Adonit oferuje sporo naprawdę precyzyjnych rysików do tabletów. Na targach CES 2015 pokazało dwa nowe: Jot Pro i Jot Mini. To nieco ulepszone warianty dla tych, którzy nie lubią wprowadzać notatek palcem. Producent zaoferuje teraz stylusy niemal dla każdego ekranu. Nie chodzi tutaj jedynie o system, na którym mogą pracować, a będą to niemal dowolne powierzchnie dotykowe: iPhone, iPad, Android lub Windows. Zadbano tym razem bardziej o wygodę. Druga generacja nieznacznie, ale jednak, dostarcza kilka usprawnień. Chodzi zarówno o lepszy uchwyt (bardziej porowaty, więc i mniej ślizgający się w dłoni), a także o zaczep – „długopis” można teraz odpowiednio zamocować, więc nie zgubi się tak łatwo. Przypomina w tym tradycyjny pisak.

Coraz więcej smartfonów ma większe ekrany i prawdopodobnie dlatego powstał wariant Jot Mini o zbliżonych parametrach do Jot Pro. Przykładem niech będzie iPhone 6 Plus i cała rodzina phabletów, na których Apple wzorowało wielkość wyświetlacza. Część z nich ma specjalne oprogramowanie i rysik, ale większość nadal opiera się wyłącznie o nawigację palcami. Przyczepność nowych piórek została jeszcze bardziej zwiększona. Wciąż oferowane są końcówki z okrągłym, prześwitującym dyskiem. Technologia Precision Disc ma ułatwić położenie tipa i dokładniejsze działanie. Pozbyto się nawet hałaśliwego efektu kontaktu końcówki rysika z ekranem. Pisanie będzie cichsze.

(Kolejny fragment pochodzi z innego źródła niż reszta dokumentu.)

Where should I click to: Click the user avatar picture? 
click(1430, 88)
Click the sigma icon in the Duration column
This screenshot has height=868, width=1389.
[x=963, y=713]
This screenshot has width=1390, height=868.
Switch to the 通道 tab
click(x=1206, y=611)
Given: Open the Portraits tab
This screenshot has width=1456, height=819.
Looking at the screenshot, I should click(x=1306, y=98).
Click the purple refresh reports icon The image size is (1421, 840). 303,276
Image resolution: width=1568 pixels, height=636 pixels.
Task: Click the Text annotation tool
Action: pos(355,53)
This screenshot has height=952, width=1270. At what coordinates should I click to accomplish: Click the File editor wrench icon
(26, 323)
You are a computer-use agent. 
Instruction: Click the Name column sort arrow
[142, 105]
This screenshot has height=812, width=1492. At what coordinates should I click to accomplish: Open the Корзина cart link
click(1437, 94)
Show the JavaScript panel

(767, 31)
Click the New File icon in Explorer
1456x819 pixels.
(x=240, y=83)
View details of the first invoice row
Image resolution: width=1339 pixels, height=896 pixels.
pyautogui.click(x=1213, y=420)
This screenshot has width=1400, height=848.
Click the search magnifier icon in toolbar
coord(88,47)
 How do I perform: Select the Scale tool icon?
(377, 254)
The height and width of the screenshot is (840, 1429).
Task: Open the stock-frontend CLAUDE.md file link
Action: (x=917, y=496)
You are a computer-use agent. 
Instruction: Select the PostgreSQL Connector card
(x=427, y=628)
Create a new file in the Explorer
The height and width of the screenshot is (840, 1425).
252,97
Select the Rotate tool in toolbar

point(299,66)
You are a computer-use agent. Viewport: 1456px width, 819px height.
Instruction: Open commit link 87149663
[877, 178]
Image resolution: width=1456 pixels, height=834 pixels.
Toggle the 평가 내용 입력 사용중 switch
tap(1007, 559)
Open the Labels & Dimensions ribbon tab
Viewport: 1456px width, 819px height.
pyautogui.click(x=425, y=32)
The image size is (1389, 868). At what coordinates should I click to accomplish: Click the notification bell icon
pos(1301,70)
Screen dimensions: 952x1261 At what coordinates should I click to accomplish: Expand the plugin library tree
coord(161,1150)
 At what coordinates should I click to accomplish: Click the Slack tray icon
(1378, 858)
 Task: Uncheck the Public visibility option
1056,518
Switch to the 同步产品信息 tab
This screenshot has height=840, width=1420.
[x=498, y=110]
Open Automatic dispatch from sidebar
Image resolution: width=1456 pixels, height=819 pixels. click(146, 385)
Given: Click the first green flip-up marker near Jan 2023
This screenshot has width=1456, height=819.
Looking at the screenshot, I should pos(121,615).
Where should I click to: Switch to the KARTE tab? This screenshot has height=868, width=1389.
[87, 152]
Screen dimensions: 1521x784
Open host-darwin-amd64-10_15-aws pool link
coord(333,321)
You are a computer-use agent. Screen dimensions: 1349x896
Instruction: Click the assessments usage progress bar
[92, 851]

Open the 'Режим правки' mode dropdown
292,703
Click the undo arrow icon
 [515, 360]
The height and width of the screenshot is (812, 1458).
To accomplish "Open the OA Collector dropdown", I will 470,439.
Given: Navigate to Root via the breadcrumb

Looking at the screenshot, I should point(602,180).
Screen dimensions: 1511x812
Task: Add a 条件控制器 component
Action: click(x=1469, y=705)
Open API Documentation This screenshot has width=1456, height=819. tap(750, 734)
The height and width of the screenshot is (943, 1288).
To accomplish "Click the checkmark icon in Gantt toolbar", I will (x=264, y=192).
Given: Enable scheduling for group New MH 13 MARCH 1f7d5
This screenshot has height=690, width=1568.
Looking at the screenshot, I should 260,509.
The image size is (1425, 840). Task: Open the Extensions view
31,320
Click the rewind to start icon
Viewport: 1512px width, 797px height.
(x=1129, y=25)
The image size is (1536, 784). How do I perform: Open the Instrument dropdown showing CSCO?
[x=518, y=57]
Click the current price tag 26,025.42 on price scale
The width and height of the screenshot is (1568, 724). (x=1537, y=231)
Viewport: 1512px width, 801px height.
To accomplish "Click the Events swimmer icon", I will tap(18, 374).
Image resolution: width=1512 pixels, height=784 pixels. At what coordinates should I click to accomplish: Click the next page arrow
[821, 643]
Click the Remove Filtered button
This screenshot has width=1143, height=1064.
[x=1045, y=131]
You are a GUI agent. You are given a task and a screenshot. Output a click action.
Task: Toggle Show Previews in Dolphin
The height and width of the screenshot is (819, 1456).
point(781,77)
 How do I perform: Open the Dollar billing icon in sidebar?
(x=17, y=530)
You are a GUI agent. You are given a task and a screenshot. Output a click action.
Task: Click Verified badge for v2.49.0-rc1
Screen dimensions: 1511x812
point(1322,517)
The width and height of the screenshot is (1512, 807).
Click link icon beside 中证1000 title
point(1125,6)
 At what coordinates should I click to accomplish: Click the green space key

Oba rysiki są aluminiowe i leciutkie. Nie sądzę, by były to najbardziej zaawansowane z rysików dostępnych na rynku, a sama cena to sugeruje, ale do samego pisania powinny być wystarczające. Mniejszy z nich to wydatek ok. 30, a większy 40 dolarów. Przypomnę, że pierwsze rysiki Adonit pojawiły się na Kickstarterze już w 2011 roku i już wtedy rozwijano dyskowe ułożenie tipa. Teraz mamy już kolejne generacje gadżetów z jeszcze lepszymi odczuciami (co w 2014 roku firma usprawniała na podstawie uwag klientów). Rysiki wciąż dzielą rynek i jednym są niezbędny, drudzy uważają je za niepotrzebny dodatek. Przypomina mi się też prezentacja pierwszego iPhone’a i iPada, kiedy to sam Steve Jobs stwierdził, że do urządzeń Apple nie ma potrzeby stosowania tego typu dodatków – tylko gesty rąk.

Oba modele to rysiki w technologii pasywnej. Jeśli zależy wam na czymś bardziej zaawansowanym, to lepiej rozejrzeć się za droższymi wariantami. Jeśli jednak nie potrzebujecie stylusa to bardzo dokładnego rysowania i szkicowania, to taki model będzie w sam raz do iPada mini (czy innego tabletu), którego potraktujemy jako cyfrowy notatnik do wpisywania treści. Rysiki zawsze są wygodniejsze na większych wyświetlaczach, a nawet 5.5-calowy nowy iPhone może nie sprostać komfortowi. Po prostu trzeba o coś oprzeć dłoń w trakcie pisania.